Coloro che udivano è la stessa comunità cristiana che riflette sul fondamento della propria fede. Anch’essa vive nello stupore. Lo stupore è la reazione dell'uomo dinanzi alle meraviglie di Dio, davanti all'azione di Dio che improvvisamente diventa manifesta nell'esistenza degli uomini.
v. 18: Tutti quelli che udivano si stupirono delle cose dette loro dai pastori. 
La lieta notizia suscita meraviglia nei cuori. Lo stupore è la reazione dell'uomo dinanzi alle meraviglie di Dio, davanti all'azione di Dio che improvvisamente diventa manifesta nell'esistenza degli uomini. Il vangelo annunciato non può che destare meraviglia. Anche i Genitori del Bambino si trovano lì in adorazione del Mistero, e nel silenzio, vivono di meraviglia. Anche nel silenzio dei pastori vi è meraviglia, una meraviglia che si fa condivisione di vita, perché Dio ha acceso nei cuori la fiamma del suo amore!

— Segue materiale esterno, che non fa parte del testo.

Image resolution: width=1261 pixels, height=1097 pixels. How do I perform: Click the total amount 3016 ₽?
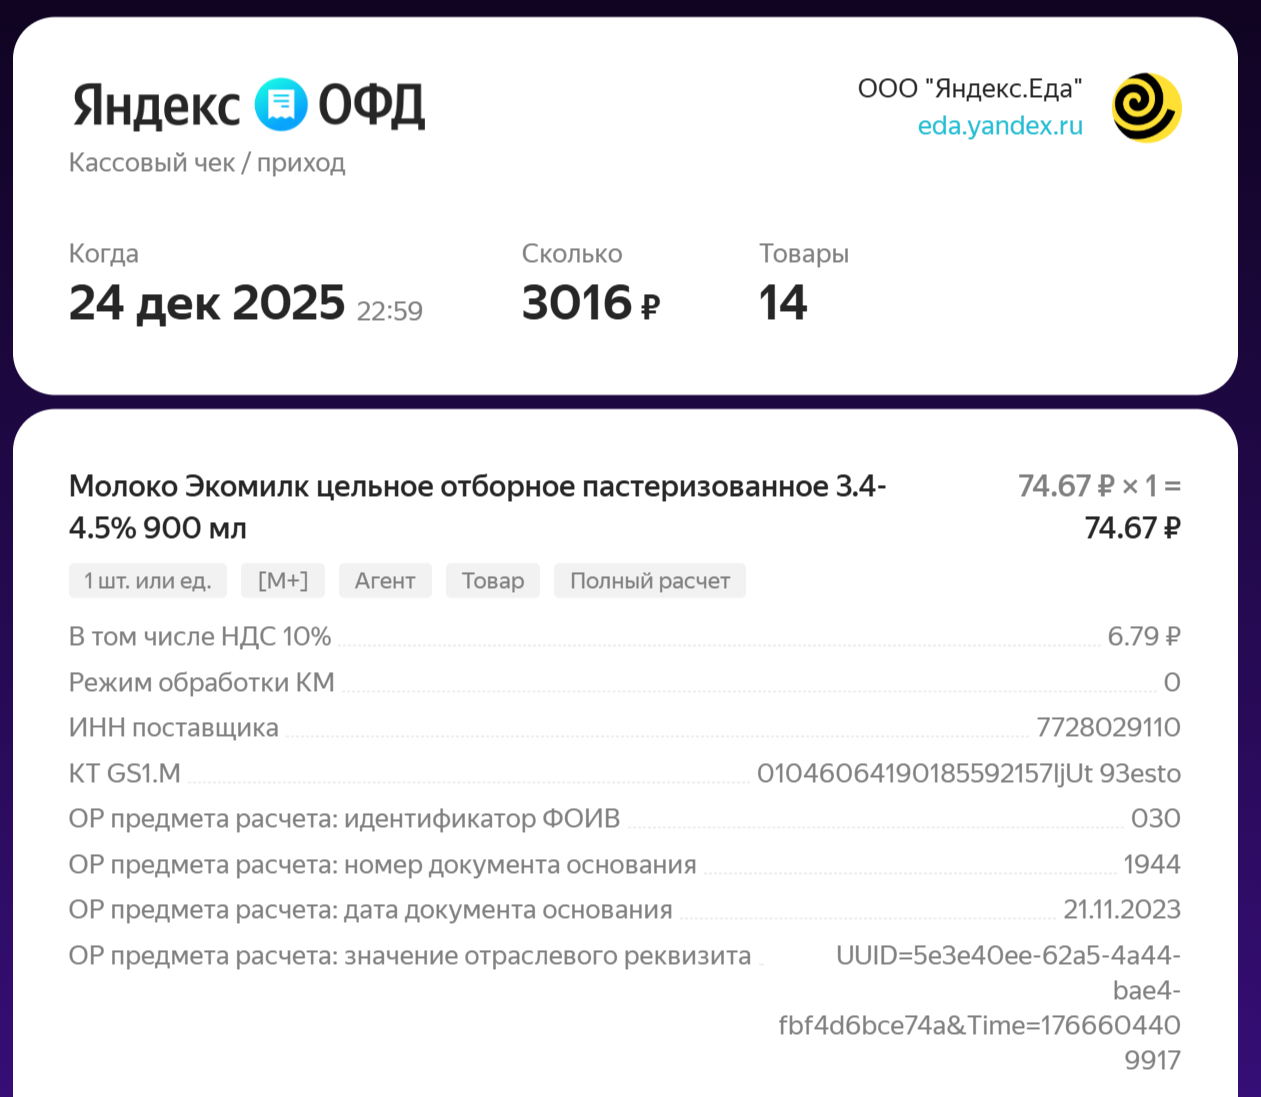click(x=590, y=303)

I pastori non si rendono conto che ciò di cui sono stati resi depositari aveva creato stupore negli altri. Essi trovano la testimonianza della fede e imparano a lodare Dio, suscitando negli altri lo stupore, la meraviglia... e aiutando gli altri a imparare a lodare Dio per le meraviglie che Egli ha compiuto.
v. 19: Maria, da parte sua, custodiva tutte queste cose, meditandole nel suo cuore.
Alcuni traducono: “custodiva tutte queste parole”. Il cuore di Maria, sede di parole ricordate a approfondite nello Spirito, è pertanto un cuore di sapienza simile a quello dello scriba che dal suo tesoro sa trarre e comporre cose antiche e cose nuove; è anticipazione e figura del cuore dei figli della sapienza (Lc 7,35), della chiesa dell’ascolto accolto, custodito, meditato e pregato perché si affretti il tempo in cui il non chiaro sia reso trasparente. Luca sottolinea la meditazione di Maria sui fatti il cui senso sarà manifestato solo nella rivelazione pasquale. Maria è tutta raccolta e concentrata in se stessa per penetrare più a fondo nel significato degli avvenimenti in cui si è trovata coinvolta. Appare così come colei che è madre e sa interpretare gli eventi del Figlio.
Maria diventa, così, simbolo e modello della comunità cristiana che, in atteggiamento sapienziale e contemplativo, cerca di assimilare interiormente il mistero inesauribile del Verbo Incarnato.
 v. 20: I pastori se ne tornarono, glorificando e lodando Dio per tutto quello che avevano udito e visto, com'era stato detto loro.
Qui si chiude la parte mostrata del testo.